I need to have words with my daughter letting my grandson Harry wear a top with that?


----------



## crazylady (Oct 13, 2005)

I'm trying to download a photo so far it's not worked.


----------



## crazylady (Oct 13, 2005)

Drummer wanted


----------



## tokkalosh (May 25, 2006)

Picture eagerly awaited Babs :lol:

If you like you can email it to me and I will put it on for you :wink:


----------



## tokkalosh (May 25, 2006)

*Here it is - I hope*

Trying again


----------



## tokkalosh (May 25, 2006)

Well, if your Grandkids aren't on your side, who will be :lol: :lol: 

Isn't he gorgeous Babs


----------



## Drummer (May 9, 2005)

tokkalosh said:


> Well, if your Grandkids aren't on your side, who will be :lol: :lol:
> 
> Isn't he gorgeous Babs


Well thats really nice of you Trish, I always thought I looked like a truck crash, thats made me feel great. Harry's not that bad either! 8)

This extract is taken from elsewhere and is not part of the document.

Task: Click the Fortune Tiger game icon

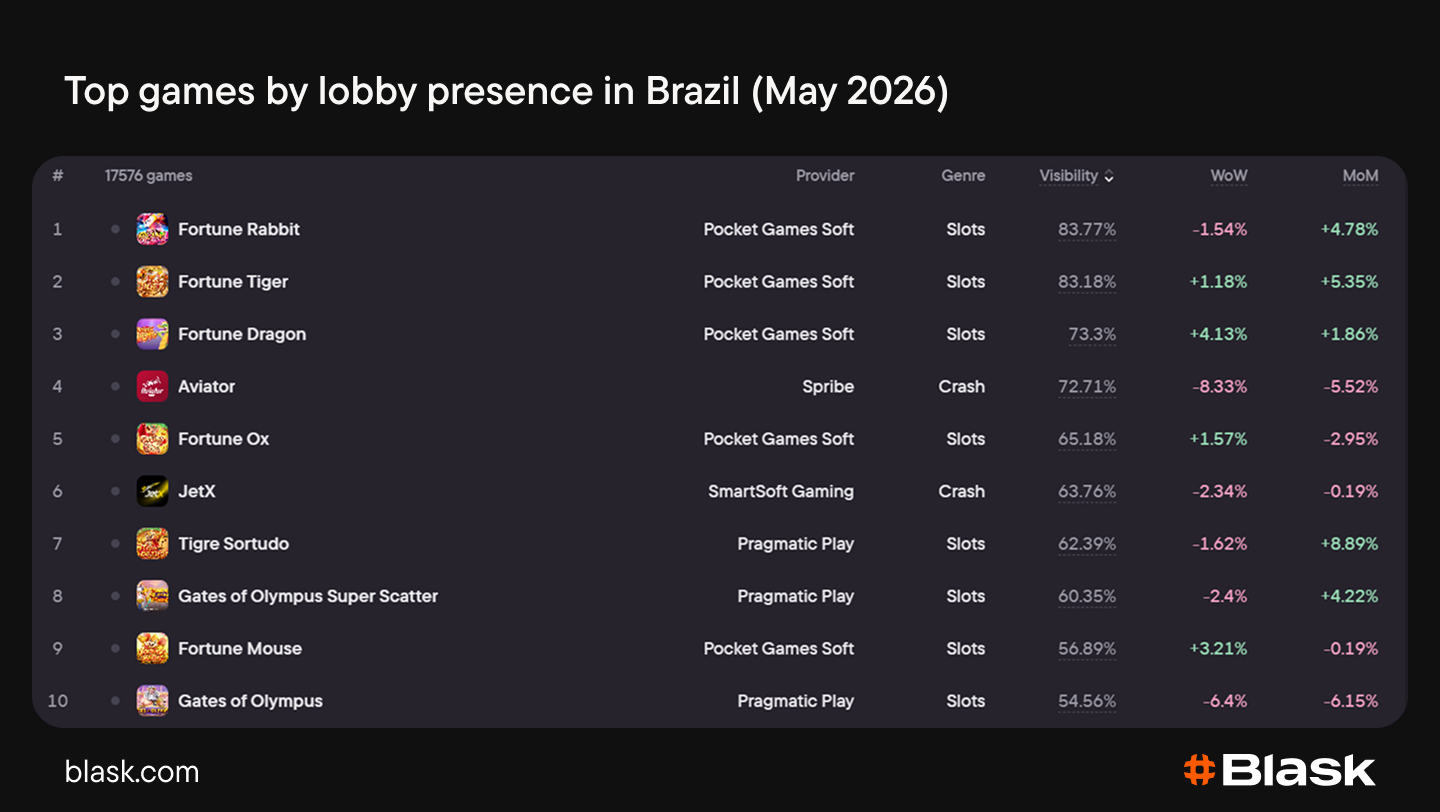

I had to pay Sam, for the advertising space! :roll:


----------



## tokkalosh (May 25, 2006)

My pleasure Drummer - if I can bring a little happiness into someone's day .................


----------



## crazylady (Oct 13, 2005)

The thing is Tricia, Harry is innocent in all of this, poor child wearing something advertising Drummer.


----------